TASK OBJECTIVE
Reproduce the lines verbatim, starting at the line that contains "Task: Click the tests folder icon" and ending at the line that contains "coord(425,186)". Copy nothing outside that span.

RECORD EXTRACTS
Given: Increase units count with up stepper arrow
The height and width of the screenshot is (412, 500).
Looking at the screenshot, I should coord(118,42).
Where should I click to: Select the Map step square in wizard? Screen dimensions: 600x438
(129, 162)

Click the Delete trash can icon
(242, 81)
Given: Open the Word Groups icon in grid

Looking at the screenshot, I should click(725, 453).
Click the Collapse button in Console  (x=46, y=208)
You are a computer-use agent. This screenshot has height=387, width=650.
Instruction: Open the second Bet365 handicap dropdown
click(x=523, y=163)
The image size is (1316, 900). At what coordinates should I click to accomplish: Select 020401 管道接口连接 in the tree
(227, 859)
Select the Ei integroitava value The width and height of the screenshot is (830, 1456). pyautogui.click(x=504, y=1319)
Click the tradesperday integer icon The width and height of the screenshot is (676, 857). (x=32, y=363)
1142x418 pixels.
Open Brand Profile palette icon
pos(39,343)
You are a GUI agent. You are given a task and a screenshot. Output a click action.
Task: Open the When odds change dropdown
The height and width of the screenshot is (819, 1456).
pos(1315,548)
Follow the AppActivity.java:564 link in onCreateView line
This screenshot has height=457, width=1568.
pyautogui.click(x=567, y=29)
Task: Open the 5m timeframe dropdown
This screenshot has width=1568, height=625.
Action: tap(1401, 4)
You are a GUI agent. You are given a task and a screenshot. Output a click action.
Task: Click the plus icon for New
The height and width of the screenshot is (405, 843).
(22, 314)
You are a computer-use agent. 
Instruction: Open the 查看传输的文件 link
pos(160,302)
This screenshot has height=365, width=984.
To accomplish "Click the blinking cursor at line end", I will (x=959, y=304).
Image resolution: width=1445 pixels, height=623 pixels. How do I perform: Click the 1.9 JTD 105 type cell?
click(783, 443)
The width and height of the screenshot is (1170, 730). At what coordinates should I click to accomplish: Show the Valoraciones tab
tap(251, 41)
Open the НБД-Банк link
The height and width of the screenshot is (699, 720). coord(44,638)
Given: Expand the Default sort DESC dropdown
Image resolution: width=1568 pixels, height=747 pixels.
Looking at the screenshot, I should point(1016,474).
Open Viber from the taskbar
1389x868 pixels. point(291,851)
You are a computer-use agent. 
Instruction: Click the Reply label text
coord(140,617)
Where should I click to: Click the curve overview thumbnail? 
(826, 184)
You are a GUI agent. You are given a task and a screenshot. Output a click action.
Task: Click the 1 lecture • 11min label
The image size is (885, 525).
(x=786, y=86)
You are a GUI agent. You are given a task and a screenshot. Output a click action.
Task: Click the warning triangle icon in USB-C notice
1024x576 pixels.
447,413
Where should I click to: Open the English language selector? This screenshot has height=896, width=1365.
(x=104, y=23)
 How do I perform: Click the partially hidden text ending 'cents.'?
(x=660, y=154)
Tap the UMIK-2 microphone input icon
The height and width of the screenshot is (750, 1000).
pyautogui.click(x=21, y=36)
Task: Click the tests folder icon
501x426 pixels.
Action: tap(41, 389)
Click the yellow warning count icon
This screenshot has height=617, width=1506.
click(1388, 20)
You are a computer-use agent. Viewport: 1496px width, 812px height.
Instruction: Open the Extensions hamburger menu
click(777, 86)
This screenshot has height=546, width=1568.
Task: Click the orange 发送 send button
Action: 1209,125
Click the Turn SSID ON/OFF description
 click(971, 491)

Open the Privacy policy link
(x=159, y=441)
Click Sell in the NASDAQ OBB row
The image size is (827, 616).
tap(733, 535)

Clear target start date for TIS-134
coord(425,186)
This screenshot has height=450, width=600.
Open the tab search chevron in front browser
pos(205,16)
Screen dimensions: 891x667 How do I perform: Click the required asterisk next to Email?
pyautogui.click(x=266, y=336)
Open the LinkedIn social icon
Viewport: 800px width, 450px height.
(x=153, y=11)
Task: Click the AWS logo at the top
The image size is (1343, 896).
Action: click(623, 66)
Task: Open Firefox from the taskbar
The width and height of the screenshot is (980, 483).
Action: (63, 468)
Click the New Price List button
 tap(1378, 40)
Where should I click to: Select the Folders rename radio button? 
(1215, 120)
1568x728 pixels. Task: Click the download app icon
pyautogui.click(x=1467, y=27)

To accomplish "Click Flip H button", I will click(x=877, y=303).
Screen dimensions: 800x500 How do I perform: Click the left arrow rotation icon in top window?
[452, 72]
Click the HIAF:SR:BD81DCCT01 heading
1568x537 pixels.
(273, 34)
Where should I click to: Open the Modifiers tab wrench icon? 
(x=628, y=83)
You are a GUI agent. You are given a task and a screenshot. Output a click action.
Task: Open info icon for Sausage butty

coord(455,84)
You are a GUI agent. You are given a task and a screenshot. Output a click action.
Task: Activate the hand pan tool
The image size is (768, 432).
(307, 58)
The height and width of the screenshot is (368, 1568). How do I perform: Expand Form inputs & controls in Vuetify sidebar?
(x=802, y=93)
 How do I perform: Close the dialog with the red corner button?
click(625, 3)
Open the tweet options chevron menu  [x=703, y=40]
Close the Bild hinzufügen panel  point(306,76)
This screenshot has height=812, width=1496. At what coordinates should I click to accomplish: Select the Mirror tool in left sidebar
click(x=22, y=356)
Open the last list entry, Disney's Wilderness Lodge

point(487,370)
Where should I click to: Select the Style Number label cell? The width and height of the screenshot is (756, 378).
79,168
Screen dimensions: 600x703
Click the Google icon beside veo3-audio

THE SOLUTION
Task: Click the tests folder icon
501x426 pixels.
Action: tap(41, 389)
Click the yellow warning count icon
This screenshot has height=617, width=1506.
click(1388, 20)
You are a computer-use agent. Viewport: 1496px width, 812px height.
Instruction: Open the Extensions hamburger menu
click(777, 86)
This screenshot has height=546, width=1568.
Task: Click the orange 发送 send button
Action: 1209,125
Click the Turn SSID ON/OFF description
 click(971, 491)

Open the Privacy policy link
(x=159, y=441)
Click Sell in the NASDAQ OBB row
The image size is (827, 616).
tap(733, 535)

Clear target start date for TIS-134
coord(425,186)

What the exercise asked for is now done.